On Friday they resumed their conversation, and Mr. de Vinne arrived
with a plan. It was a good plan. He was tremulous with pride at the
thought of it, and demanded applause and approval with every second
breath, which was unlike him.
He was a man of many companies, good, bad, and indifferent, and,
reviewing the enterprises with which his name was associated, he had,
without the slightest difficulty, placed his finger upon the least
profitable and certainly the most hopeless proposition in the Mazeppa
Trading Company. And nothing could be better for Mr. de Vinne's
purpose, not, as he explained to Fred Pole, if he had searched the
Stock Exchange Year Book from cover to cover.
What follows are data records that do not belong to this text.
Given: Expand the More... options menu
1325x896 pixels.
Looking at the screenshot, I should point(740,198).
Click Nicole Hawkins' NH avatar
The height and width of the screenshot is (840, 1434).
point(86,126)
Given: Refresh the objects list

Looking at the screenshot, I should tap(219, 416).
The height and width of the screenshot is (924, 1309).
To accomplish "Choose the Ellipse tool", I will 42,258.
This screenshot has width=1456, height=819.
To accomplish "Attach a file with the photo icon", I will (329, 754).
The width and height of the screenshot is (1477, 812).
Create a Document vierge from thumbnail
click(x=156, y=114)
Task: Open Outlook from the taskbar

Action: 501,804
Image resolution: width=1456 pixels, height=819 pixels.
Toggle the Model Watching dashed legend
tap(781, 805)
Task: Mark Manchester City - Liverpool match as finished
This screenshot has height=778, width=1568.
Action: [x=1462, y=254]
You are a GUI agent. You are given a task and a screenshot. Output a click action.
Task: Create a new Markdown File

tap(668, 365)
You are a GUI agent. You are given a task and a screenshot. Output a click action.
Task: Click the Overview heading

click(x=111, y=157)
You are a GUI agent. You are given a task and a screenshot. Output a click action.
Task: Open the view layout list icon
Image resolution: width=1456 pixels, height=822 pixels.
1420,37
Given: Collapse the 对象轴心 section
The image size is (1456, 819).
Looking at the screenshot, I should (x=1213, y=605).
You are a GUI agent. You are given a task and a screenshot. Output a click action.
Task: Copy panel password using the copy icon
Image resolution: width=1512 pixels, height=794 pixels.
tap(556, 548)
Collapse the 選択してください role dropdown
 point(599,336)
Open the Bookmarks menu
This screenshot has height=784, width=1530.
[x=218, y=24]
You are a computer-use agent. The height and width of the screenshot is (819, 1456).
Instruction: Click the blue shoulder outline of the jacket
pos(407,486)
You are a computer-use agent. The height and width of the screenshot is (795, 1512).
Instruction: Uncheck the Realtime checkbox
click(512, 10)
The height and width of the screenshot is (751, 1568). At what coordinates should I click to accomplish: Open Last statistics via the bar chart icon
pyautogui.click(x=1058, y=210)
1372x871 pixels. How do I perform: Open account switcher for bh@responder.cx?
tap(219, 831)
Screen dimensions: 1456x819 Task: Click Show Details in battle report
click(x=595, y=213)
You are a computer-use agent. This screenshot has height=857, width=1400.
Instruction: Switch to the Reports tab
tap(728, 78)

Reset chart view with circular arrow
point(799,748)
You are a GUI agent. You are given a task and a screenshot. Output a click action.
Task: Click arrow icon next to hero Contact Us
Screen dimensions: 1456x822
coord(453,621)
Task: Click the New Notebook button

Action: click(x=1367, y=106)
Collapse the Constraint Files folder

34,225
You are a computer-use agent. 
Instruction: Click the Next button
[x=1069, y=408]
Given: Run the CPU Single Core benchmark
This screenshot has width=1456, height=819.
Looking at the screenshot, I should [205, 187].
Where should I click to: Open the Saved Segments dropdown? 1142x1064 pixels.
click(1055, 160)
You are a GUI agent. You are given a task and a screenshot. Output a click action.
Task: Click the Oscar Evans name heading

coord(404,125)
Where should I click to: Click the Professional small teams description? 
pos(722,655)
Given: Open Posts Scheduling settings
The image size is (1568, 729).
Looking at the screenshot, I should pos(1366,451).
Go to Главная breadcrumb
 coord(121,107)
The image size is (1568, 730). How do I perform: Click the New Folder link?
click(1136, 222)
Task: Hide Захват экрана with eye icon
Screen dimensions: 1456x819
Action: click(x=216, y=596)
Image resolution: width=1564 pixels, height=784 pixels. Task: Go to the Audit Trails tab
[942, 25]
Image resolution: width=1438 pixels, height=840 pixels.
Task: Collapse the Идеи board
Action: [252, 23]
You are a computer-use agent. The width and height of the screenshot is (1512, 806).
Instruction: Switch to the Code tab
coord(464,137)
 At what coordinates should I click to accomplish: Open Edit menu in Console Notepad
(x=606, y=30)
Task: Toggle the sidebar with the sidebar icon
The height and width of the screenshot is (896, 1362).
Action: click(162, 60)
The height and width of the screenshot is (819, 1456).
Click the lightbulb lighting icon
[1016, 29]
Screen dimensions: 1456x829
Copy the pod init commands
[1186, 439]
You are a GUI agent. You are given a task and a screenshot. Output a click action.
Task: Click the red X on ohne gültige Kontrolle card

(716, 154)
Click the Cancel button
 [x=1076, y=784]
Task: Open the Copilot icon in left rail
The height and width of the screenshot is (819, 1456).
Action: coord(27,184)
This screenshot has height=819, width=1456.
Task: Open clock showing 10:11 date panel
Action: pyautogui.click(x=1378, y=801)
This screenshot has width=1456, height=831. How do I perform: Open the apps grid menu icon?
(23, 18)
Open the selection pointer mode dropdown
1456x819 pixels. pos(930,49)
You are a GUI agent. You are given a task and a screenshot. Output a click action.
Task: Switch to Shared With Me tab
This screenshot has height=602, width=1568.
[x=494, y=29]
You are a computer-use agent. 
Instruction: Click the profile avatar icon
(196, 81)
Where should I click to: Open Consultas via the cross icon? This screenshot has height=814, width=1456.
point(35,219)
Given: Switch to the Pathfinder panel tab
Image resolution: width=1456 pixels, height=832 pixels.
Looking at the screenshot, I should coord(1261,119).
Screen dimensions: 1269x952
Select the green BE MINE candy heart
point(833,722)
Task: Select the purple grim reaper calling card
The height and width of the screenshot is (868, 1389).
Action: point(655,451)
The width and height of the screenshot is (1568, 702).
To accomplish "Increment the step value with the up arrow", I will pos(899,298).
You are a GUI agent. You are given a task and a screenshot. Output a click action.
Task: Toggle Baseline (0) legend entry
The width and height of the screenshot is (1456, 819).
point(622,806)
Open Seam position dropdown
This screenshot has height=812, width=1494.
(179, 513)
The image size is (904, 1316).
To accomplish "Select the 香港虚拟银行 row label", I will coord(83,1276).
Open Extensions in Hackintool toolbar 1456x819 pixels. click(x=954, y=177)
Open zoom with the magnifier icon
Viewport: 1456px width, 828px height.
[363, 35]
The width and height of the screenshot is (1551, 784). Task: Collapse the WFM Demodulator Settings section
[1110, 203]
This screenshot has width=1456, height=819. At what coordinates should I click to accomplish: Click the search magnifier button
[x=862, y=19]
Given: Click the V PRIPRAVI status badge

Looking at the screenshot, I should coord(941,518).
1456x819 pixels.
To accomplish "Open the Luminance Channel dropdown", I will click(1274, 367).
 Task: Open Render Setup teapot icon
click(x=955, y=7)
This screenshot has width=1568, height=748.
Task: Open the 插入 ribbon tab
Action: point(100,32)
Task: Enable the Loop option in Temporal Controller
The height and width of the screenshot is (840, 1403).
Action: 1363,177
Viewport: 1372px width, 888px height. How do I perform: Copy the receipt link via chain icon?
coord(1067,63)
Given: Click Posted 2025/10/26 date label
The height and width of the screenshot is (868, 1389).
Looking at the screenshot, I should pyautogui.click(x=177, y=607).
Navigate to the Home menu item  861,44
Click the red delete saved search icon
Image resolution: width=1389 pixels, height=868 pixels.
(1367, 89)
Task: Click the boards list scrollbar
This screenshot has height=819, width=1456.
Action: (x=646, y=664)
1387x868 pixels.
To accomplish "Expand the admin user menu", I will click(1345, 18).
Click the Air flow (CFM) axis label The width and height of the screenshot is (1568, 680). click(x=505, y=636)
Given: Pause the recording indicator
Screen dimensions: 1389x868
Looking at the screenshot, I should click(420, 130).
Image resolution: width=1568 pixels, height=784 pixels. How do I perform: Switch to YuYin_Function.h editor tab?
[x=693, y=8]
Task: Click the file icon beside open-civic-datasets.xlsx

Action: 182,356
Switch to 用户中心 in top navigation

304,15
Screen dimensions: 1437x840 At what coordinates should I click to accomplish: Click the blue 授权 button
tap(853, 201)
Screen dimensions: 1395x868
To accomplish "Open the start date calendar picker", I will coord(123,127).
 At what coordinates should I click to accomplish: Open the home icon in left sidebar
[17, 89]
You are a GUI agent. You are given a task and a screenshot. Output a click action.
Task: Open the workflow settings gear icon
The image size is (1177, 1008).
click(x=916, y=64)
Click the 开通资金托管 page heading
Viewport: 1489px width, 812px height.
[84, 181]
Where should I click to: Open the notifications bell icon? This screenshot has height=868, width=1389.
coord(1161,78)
Once upon a time the Mazeppa Trading Company had been a profitable
concern. Its trading stores had dotted the African hinterland thickly.
It had exported vast quantities of Manchester goods and Birmingham
junk, and had received in exchange unlimited quantities of rubber and
ivory. But those were in the bad old days, before authority came and
taught the aboriginal natives the exact value of a sixpenny
looking-glass.
No longer was it possible to barter twenty pounds' worth of ivory for
threepennyworth of beads, and the flourishing Mazeppa Trading Company
languished and died. Its managers had grown immensely wealthy from
their peculations and private trading, and had come home and were
occupying opulent villas at Wimbledon, whilst the new men who had been
sent to take their places had been so inexperienced that profits fell
to nothing. That, in brief, was the history of the Mazeppa Trading
Company, which still maintained a few dilapidated stores, managed by
half-castes and poor whites.
"I got most of the shares for a song," confessed Mr. de Vinne. "In
fact, I happen to be one of the debenture-holders, and stepped in when
things were going groggy. We've been on the point of winding it up--it
is grossly over-capitalised--but I kept it going in the hope that
something would turn up."
"What is the general idea?" asked Mr. Fred Pole, interested.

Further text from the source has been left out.